===== Entries =====

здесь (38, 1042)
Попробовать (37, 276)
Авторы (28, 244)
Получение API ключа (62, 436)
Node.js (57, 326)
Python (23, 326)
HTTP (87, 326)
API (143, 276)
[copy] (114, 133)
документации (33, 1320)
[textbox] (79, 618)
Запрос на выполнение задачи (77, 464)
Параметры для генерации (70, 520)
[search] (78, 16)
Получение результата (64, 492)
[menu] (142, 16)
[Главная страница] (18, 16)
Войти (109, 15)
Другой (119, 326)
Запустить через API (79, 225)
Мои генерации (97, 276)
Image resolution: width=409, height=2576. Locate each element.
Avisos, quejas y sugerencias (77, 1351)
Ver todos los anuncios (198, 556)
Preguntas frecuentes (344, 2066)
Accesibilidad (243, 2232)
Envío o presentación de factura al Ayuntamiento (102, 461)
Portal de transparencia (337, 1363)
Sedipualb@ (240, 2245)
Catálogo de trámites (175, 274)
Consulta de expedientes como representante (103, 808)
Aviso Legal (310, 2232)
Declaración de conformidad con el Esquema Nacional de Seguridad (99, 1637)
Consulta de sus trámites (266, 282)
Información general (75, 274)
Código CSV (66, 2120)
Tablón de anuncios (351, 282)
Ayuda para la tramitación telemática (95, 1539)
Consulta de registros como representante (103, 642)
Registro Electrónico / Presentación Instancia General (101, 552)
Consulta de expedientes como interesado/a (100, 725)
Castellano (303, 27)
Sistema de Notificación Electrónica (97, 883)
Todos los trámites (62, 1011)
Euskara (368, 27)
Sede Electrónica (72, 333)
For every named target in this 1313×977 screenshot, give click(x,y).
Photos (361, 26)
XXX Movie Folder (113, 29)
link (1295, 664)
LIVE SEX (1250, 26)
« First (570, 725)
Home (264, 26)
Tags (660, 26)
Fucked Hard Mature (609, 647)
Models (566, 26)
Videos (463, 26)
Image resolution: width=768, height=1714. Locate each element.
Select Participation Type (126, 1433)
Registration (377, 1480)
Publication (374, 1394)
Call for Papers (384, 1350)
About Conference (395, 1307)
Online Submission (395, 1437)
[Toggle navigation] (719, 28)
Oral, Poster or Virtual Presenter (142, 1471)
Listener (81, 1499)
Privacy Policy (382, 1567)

=====

◆ **Problem details**
Please rewrite all of the records with "Image resolution" changed to "Screenshot size" and everything else left as it is.

◆ **Reply**
здесь (38, 1042)
Попробовать (37, 276)
Авторы (28, 244)
Получение API ключа (62, 436)
Node.js (57, 326)
Python (23, 326)
HTTP (87, 326)
API (143, 276)
[copy] (114, 133)
документации (33, 1320)
[textbox] (79, 618)
Запрос на выполнение задачи (77, 464)
Параметры для генерации (70, 520)
[search] (78, 16)
Получение результата (64, 492)
[menu] (142, 16)
[Главная страница] (18, 16)
Войти (109, 15)
Другой (119, 326)
Запустить через API (79, 225)
Мои генерации (97, 276)
Screenshot size: width=409, height=2576. Locate each element.
Avisos, quejas y sugerencias (77, 1351)
Ver todos los anuncios (198, 556)
Preguntas frecuentes (344, 2066)
Accesibilidad (243, 2232)
Envío o presentación de factura al Ayuntamiento (102, 461)
Portal de transparencia (337, 1363)
Sedipualb@ (240, 2245)
Catálogo de trámites (175, 274)
Consulta de expedientes como representante (103, 808)
Aviso Legal (310, 2232)
Declaración de conformidad con el Esquema Nacional de Seguridad (99, 1637)
Consulta de sus trámites (266, 282)
Información general (75, 274)
Código CSV (66, 2120)
Tablón de anuncios (351, 282)
Ayuda para la tramitación telemática (95, 1539)
Consulta de registros como representante (103, 642)
Registro Electrónico / Presentación Instancia General (101, 552)
Consulta de expedientes como interesado/a (100, 725)
Castellano (303, 27)
Sistema de Notificación Electrónica (97, 883)
Todos los trámites (62, 1011)
Euskara (368, 27)
Sede Electrónica (72, 333)
For every named target in this 1313×977 screenshot, give click(x,y).
Photos (361, 26)
XXX Movie Folder (113, 29)
link (1295, 664)
LIVE SEX (1250, 26)
« First (570, 725)
Home (264, 26)
Tags (660, 26)
Fucked Hard Mature (609, 647)
Models (566, 26)
Videos (463, 26)
Screenshot size: width=768, height=1714. Locate each element.
Select Participation Type (126, 1433)
Registration (377, 1480)
Publication (374, 1394)
Call for Papers (384, 1350)
About Conference (395, 1307)
Online Submission (395, 1437)
[Toggle navigation] (719, 28)
Oral, Poster or Virtual Presenter (142, 1471)
Listener (81, 1499)
Privacy Policy (382, 1567)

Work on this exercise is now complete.